所给文字>
/---

这个题挺麻烦的，思路肯定是贪心解决，但是不能无脑贪心，因为有些数据是没有办法靠小面额凑出来的。
为什么会出现这种现象呢？是因为有50，500这样的数据，比如有 10 20 20 50 50，现在要凑110，110 - 10 - 20 - 20 = 60，50不能整除60，则就需要两个50的，因为只用一个50的话，剩下的凑不出60。
那我们怎么解决这个问题呢？因为50和500这样的特殊数据，分凑偶数张和凑奇数张两种情况，必能有一种能把目标凑出来 (如果存在解的话)，所以，我们考虑深搜，从大面额往回搜，把每张面额按奇数张or偶数张分别进行讨论搜索，必能找到可行解

#include <iostream>
using namespace std;
// https://vjudge.net/contest/505193#problem/O
int T, tar;
int coin[11];
long long value[11] = {0, 1, 5, 10, 20, 50, 100, 200, 500, 1000, 2000};
long long sum[11];
int ans;
void dfs(long long rest, int cnt, int value_id) // rest是进行到第value_id个面额时所剩下的目标钱数，cnt是目前已经凑过的钱币数
{
    if (rest < 0)
        return;
    if (value_id == 0)
    {
        if (rest == 0)
            ans = max(ans, cnt);
        return;
    }
    long long current = max(rest - sum[value_id - 1], (long long)(0));
    int cur_num = current / value[value_id];
    if (current % value[value_id])
        cur_num++;
    if (cur_num <= coin[value_id])

\---

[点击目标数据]
/---

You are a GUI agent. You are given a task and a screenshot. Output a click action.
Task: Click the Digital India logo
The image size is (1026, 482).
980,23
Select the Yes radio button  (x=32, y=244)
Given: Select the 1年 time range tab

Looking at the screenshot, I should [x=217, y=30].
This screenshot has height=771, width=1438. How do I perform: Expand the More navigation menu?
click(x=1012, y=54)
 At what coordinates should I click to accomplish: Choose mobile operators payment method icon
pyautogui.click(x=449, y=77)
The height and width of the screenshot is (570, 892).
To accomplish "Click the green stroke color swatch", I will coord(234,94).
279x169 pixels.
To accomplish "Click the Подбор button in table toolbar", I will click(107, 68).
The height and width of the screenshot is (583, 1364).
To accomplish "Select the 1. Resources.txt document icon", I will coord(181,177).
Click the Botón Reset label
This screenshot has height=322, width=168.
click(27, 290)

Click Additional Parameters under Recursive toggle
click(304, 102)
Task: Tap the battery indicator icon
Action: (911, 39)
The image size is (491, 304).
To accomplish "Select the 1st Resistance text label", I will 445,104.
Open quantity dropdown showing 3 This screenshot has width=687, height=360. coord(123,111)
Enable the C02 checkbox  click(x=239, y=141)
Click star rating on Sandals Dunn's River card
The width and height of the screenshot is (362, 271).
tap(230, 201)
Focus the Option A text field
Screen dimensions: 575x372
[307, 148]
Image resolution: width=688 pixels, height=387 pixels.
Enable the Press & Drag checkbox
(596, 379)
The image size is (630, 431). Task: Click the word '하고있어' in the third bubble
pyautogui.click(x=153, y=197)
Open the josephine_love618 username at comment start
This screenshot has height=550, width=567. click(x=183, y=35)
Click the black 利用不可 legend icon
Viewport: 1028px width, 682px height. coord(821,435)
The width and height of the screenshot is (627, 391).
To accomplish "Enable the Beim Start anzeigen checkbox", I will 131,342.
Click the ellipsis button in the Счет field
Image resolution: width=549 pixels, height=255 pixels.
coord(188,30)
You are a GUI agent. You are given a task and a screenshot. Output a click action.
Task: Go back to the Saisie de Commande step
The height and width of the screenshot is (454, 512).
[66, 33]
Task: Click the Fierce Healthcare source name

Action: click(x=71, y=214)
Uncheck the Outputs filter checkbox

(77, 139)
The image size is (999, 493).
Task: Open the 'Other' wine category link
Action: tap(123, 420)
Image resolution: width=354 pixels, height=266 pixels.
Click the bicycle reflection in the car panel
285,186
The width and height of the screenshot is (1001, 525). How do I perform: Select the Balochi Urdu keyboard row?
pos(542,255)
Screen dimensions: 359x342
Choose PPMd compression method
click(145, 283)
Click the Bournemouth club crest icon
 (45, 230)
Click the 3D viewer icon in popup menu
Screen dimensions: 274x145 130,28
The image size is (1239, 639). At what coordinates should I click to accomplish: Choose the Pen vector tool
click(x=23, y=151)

\---

待办任务>
a - 改写关于凑钱币问题的所给文字：从含有“这个题挺麻烦的，思路肯定是贪”的地方起，到“20 = 60，50不能整除60，则就需要两个50的，因为只用一个50的话，剩下的凑不出60。”为止，把其中的“小面额”换成“较小的面额”。
b - 接着关于凑钱币深搜解法的所给文字，从最后一行之后往下续写。

逐题答案>
a -
这个题挺麻烦的，思路肯定是贪心解决，但是不能无脑贪心，因为有些数据是没有办法靠较小的面额凑出来的。
为什么会出现这种现象呢？是因为有50，500这样的数据，比如有 10 20 20 50 50，现在要凑110，110 - 10 - 20 - 20 = 60，50不能整除60，则就需要两个50的，因为只用一个50的话，剩下的凑不出60。

b -
        dfs(rest - value[value_id] * cur_num, cnt + cur_num, value_id - 1);
    cur_num++;
    if (cur_num <= coin[value_id])
        dfs(rest - value[value_id] * cur_num, cnt + cur_num, value_id - 1);
}
int main()
{
    ios::sync_with_stdio(false);
    cin.tie(0), cout.tie(0);
    cin >> T;
    while (T--)
    {
        cin >> tar;
        for (int i = 1; i <= 10; i++)
        {
            cin >> coin[i];
        }
        for (int i = 1; i <= 10; i++)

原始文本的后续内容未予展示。